Amy Welborn is a columnist for Our Sunday Visitor and Catholic News Service and a regular contributer to the Living Faith quarterly devotional.

It’s a calm little scene much of the time. But once in a while, the mood changes. For, as I said, while there’s no actual physical fence put up as a barrier between the dog’s yard and the rest of the world, there is something designed to keep them contained: one of those underground electrical fences which sends out a nasty little shock via the dog’s collar when he crosses over.

One of the dogs is fine with the situation. He obviously absorbed his lessons well, and never crosses over the invisible line. Such is not the case with his brother beagle.

It’s easy to tell when he’s ventured farther than he should: it’s the yelping that does it. Frantic, high-pitched barking from the dog who broke free of prison. When I look out the window, I can see him hopping too, as if in mild pain. None of this stops him from his real job, though: yipping and jumping, he keeps right on sniffing the ground, in our yard though, then around to the front and into the neighbor’s until one of his owners comes and fetches him.

I cannot make up my mind whether that dog is brave or just stupid.

Is he a creature with a strong will and a determination to follow adventure wherever it leads, no matter what the cost? Or is he just too dumb to figure out the source of his pain and what to do to stop it?

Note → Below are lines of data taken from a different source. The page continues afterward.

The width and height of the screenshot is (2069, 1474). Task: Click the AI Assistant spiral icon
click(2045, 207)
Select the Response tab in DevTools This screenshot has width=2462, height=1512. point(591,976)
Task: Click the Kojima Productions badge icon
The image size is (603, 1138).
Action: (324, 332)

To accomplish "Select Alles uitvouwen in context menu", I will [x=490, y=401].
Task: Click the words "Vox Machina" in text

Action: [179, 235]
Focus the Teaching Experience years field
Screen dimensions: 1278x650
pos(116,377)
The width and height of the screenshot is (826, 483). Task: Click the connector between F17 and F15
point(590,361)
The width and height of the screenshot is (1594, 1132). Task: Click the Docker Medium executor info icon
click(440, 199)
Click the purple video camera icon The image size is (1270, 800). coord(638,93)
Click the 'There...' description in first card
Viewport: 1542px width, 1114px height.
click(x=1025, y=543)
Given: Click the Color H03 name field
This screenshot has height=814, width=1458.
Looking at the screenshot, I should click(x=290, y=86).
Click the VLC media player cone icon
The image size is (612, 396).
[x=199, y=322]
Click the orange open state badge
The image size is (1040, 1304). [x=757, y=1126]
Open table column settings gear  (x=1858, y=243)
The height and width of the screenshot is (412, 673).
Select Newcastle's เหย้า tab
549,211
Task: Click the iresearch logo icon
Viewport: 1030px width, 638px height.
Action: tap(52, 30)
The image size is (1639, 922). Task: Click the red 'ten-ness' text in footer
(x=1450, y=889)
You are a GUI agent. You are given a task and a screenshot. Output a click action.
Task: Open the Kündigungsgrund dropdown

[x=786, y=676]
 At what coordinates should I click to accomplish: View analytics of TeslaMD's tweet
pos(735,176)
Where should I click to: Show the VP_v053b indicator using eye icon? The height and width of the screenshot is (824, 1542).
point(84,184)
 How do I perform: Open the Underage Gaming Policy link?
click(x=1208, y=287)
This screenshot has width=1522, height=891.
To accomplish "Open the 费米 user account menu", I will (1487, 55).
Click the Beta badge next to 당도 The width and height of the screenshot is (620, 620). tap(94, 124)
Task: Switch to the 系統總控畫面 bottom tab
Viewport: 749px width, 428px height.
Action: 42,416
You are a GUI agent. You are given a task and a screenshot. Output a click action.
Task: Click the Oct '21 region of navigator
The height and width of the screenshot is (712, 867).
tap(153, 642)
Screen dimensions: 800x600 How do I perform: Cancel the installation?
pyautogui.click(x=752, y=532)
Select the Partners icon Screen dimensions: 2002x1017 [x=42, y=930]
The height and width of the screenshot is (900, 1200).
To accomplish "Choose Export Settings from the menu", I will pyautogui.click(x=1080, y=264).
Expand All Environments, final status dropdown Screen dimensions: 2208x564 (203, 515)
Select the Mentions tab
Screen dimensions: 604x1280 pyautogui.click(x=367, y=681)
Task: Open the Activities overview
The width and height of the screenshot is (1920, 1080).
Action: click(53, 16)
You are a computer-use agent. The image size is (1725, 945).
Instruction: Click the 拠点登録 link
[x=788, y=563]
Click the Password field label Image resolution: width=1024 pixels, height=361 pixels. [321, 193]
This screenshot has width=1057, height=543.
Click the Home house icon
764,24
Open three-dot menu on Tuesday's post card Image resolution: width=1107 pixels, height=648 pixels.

Our teenaged children may have a similar quandary when it comes to the boundaries in their own lives, and there are no doubt scads of them:

There are curfews and house rules. There are term paper deadlines and uniform regulations and class rules. There are guidelines for how they’re to look, what they’re to say and how they’re to act at work. And then there are the boundaries that aren’t so definable: They will go to college. They will major in something “useful.” They will look like their parent’s child and not embarrass them.

Is crossing these boundaries a brave act of exploration of their true identity? Or is it just a stupid act that shows they just don’t know what’s good for them?

Well, it depends.

For you see, not all of the boundaries teens must live with are there for the same purpose, and an important part of growing to adulthood involves learning to distinguish between them. The person who slavishly reveres all rules just because someone made them is just as foolish as the person who thinks it’s the height of maturity to disdain all boundaries.

Here's a helpful clue to assist your teen in teasing these boundaries apart so that they can see which are useful and which could stand a little stretching with no harm to them or others.

Look at Jesus.

Jesus pushed some boundaries to the limit: he mingled with the despised, which was supposed to render him “unclean.” He broke the Sabbath rules about eating and working without apology.

But he respected just as many boundaries as he challenged: he reminded those who asked to respect the government. He talked tough about marriage and divorce. He was enraged by those who violated the sanctity of the Temple.

Yes, our children are surrounded by boundaries: invisible fences that just might shock them if they cross. With Jesus' help, though, they will be able to tell which crossings are worth the pain, and which are just plain dumb.